Behind this latest revamp is a group who own some trad London venues like the Pride of Paddington, and the famous Cork and Bottle in Leicester Square.But with this opening they’ve gone off on a (too?) contemporary tip: the historic interior has been reinvented with leather booths, pendant lighting, communal seats and a bright, all-day brasserie vibe aimed, presumably, at the yummy mummy brigade.
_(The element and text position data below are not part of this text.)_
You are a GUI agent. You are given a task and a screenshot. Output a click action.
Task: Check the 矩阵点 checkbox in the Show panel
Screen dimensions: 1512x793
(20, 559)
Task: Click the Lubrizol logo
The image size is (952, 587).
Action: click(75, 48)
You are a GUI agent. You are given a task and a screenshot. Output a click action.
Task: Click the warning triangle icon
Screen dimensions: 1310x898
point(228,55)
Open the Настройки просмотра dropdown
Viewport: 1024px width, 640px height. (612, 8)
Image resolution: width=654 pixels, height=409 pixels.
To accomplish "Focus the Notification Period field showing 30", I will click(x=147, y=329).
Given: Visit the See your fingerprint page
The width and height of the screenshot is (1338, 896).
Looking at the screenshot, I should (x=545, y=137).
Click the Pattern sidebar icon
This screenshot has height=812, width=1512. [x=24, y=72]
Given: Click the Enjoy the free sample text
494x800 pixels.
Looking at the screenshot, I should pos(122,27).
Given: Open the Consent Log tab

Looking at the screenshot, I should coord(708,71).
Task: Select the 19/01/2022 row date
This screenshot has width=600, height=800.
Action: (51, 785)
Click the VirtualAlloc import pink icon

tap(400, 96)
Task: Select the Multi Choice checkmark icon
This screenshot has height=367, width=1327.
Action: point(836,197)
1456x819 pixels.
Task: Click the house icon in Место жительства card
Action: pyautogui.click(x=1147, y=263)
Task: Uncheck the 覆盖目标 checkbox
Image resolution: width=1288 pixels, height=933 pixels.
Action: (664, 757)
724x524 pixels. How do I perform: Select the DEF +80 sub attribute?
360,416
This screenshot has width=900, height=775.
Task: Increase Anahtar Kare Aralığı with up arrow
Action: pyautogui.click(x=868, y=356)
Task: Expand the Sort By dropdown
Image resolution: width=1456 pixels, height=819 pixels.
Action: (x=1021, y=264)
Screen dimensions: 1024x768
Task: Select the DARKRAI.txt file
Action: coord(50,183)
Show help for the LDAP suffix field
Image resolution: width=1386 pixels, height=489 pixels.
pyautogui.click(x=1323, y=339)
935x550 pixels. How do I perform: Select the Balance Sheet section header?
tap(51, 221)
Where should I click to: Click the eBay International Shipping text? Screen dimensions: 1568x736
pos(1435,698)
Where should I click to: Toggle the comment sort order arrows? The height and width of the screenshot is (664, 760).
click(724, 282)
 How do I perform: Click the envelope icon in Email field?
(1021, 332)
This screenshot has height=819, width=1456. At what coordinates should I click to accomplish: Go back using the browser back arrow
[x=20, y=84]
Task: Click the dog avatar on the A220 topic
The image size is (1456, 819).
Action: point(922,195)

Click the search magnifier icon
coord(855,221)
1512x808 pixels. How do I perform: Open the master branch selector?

The drinks list – ten draught taps from London and beyond, artisan gins and decent wine – is decent. But the food disappointed on our visit. The menu reads standard-issue gastropub: gravadlax, duck liver pate, crispy pork belly and so on.Yet a starter of crab cakes, garnished with wilting lamb’s lettuce, was perfunctory, the one-note taste of potato rendering the fishy edge almost indeterminable (we had to check the menu again to remind us what we’d ordered).
Mains were average, too: an appealing sounding smoked trout with crayfish salad had the appearance and flavours of a supermarket ready meal tipped onto a plate, with barely a dressing to lift it, the addition of parmesan unnecessarily jarring.Beer-battered hake was the best thing we ate – the flesh succulent, the batter light and crisp – but it too was let down, firstly by the kind of chips you don’t see very often in London: flat, not-quite chunky, not-quite skinny.
Worse still were the “minted peas”, bullets that proved chewy and hard. We brought this up with the waiting staff, who were polite, friendly and efficient, but the response from the kitchen was that they had been “microwaved too long”. Ouch.
They knocked a tenner off the bill – but was it enough to make us return to eat? Not sure: it felt like a tourist-trap meal out, rather than a new neighbourhood discovery.
Still, the spacious garden still makes a lovely spot for a pint.